# Start of QUOTED PASSAGE
LARA CROFT TOMB RAIDER: THE CRADLE OF LIFE Action movies simply were not meant to be as boring as the first two pictures in the Tomb Raider franchise. Where's the quickening of the pulse, the pounding of the heart, the holding of the breath? With this pair, the most a viewer can expect is the numbing of the brain and the closing of the eyelids. In my review of the first film, I wrote that it "ambles along at the speed of a slug through spilt salt"; here, the pace can best be described as the equivalent of crawling through quicksand with two broken legs and a refrigerator strapped to one's back. Clearly, this series is meant to evoke the spirit of the Indiana Jones films, but when the exposition is so arid, the stunts so standard, and the effects so ordinary, it's hard to even work up to the excitement level of a Scooby-Doo cartoon. The series' main attribute is Angelina Jolie, but this time, director Jan De Bont and the movie's three scripters have inexplicably tempered her character's more saucy qualities -- having her spend mucho screen time romantically entangled with a rakish sidekick (bland Gerard Butler) was simply a bad call. Then again, it's not as if the action sequences use her well, either. The first movie at least contained a couple of fairly inspired set pieces, but there's nothing in this one that seems remotely fresh. Even the monsters that appear late in the game look familiar -- perhaps disgruntled extras from the set of Fraggle Rock. 1/2

THE LEAGUE OF EXTRAORDINARY GENTLEMEN A fascinating fiasco, this adaptation of the graphic novel created by Alan Moore and Kevin O'Neill is clearly a failure on just about every level that comes to mind, yet like the best "bad" movies, it holds our interest if only because we're dying to see what it will do wrong next. The concept is certainly fiendishly clever (and oh-so-calculated): At the turn of the previous century, a ragtag band comprised of famous literary characters must unite in an effort to stop a masked megalomaniac known as The Fantom from instigating a world war. Thus, we get adventurer Allan Quatermain (Sean Connery), late of King Solomon's Mines, leading a motley crew that also includes Captain Nemo (Naseeruddin Shah), the Invisible Man (Tony Curran), Dr. Jekyll and his monstrous alter ego Mr. Hyde (Jason Flemyng), Dracula vampire Mina Harker (Peta Wilson), Oscar Wilde's immortal Dorian Gray (Stuart Townsend), and Tom Sawyer (Shane West), who has grown up to become a secret agent for the US government (I kid you not). It's a promising premise that's immediately undermined by the casting of several of the most boring actors imaginable (even Connery's asleep at the wheel) in roles that never break past the "gimmick" stage. Add to this dilemma a script that lurches from one schizophrenic set piece to the next, unappealing art direction that screams "Clutter Chic," and plotholes big enough to steer Nemo's sub Nautilus through them, and what's left is a blockbuster bust. 1/2

PIRATES OF THE CARIBBEAN: THE CURSE OF THE BLACK PEARL It's long been established that movies based on video games are a dismal lot, so the odds are automatically against a film that engages in the even more desperate ploy of being based on a theme park attraction. Yet this take-off of Disney's popular park feature proves to be one of the brightest of the summer blockbusters, with appealing characters, a sturdy screenplay, and plenty of derring-do. Producer Jerry Bruckheimer, known as the Antichrist in cineaste circles (Armageddon, Con Air, and on and on and on), bypassed his usual stable of hacks and tapped versatile Gore Verbinski (MouseHunt, The Mexican) to man the ship; aided by the scripters of Shrek and The Mask of Zorro, he provides notable visual panache to this rollicking yarn about an eccentric pirate (Johnny Depp) and a stalwart blacksmith (Orlando Bloom) who attempt to rescue a governor's daughter (Keira Knightley) from the clutches of a band of supernaturally affected pirates. More heavily plotted than one might expect, this 135-minute epic might test the patience of younger audience members but wears its length well for older viewers. Bloom and Knightley are suitably striking, while Geoffrey Rush adds the proper degree of hammy menace as the captain of the cursed pirate crew. Still, this movie wouldn't be half as memorable were it not for the patently bizarre turn by Depp, who transforms a conventional anti-hero into a fey, garrulous scoundrel whose antics constantly keep the other characters (and us) wondering what he'll do next.
# End of QUOTED PASSAGE
**GOAL 1**
Decide whether each statement agrees with the film reviews. Answer yes or no, and quote the words of the reviews that settle each one.
(a) Jan De Bont directed Lara Croft Tomb Raider: The Cradle of Life.
(b) Stuart Townsend plays Tom Sawyer in The League of Extraordinary Gentlemen.
(c) Pirates of the Caribbean: The Curse of the Black Pearl runs 135 minutes.
**GOAL 2**
Answer these questions using the film reviews.
(a) Which actor plays the rakish sidekick in The Cradle of Life?
(b) What is the masked megalomaniac in The League of Extraordinary Gentlemen called?
(c) Who plays the captain of the cursed pirate crew in Pirates of the Caribbean?
**GOAL 3**
Continue the film reviews from their last sentence.
The material has no connection to the film reviews.
# Start of STORED DATA
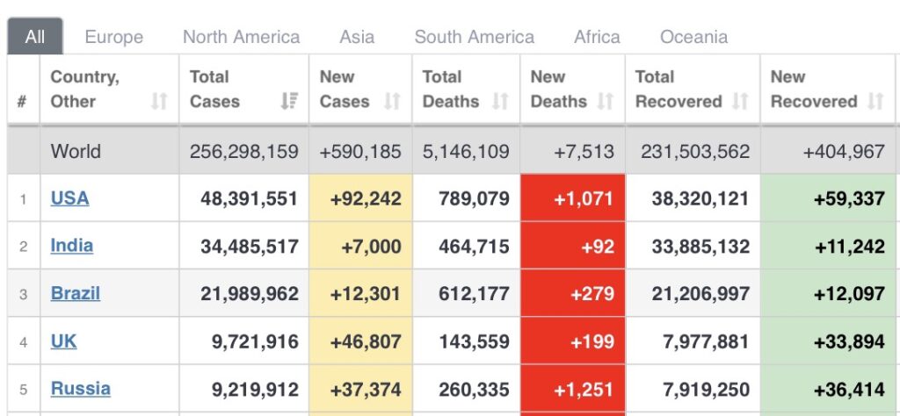The width and height of the screenshot is (900, 416).
Task: Switch to the Europe tab
Action: [113, 37]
# End of STORED DATA
**ANSWER 1**
(a) Yes: "director Jan De Bont and the movie's three scripters"
(b) No: "Tom Sawyer (Shane West)"
(c) Yes: "this 135-minute epic"

**ANSWER 2**
(a) Gerard Butler
(b) The Fantom
(c) Geoffrey Rush

**ANSWER 3**
SEABISCUIT Adapted from Laura Hillebrand's bestseller, this tells the story of the underdog racehorse whose remarkable success during the 1930s inspired an entire nation. But just as importantly, it also relates the very human story of three individuals -- Seabiscuit's owner (Jeff Bridges), trainer (Chris Cooper) and jockey (Tobey Maguire) -- with the inner fortitude to overcome extreme handicaps, and on top of that further provides a glimpse of a country reeling from the Depression and its attempts to right itself. That's a tall order for one movie to fill, and if the picture occasionally seems to have bitten off more than it can chew, it's a forgivable sin, since writer-director Gary Ross (Pleasantville) does a decent job of getting us involved in the plights of its characters, regardless of what's happening in the world around them. "My horse is too small, my jockey's too big, my trainer's too old, and I'm too stupid to know the difference!" cracks Bridges' millionaire to the press, and indeed, it's a peculiar grouping -- the odd couple squared. But it's in the very eccentricities of the characters where the movie derives most of its power. The filmmaking in itself is rather conventional -- lots of burnished shots by cinematographer John Schwartzman, a score (by Randy Newman) that's swathed in uplifting Americana strains, plenty of scripted homilies about can-do Yankee perseverance -- yet the players themselves have a hungry determination that transcends their foibles and makes their exploits all the more inspiring.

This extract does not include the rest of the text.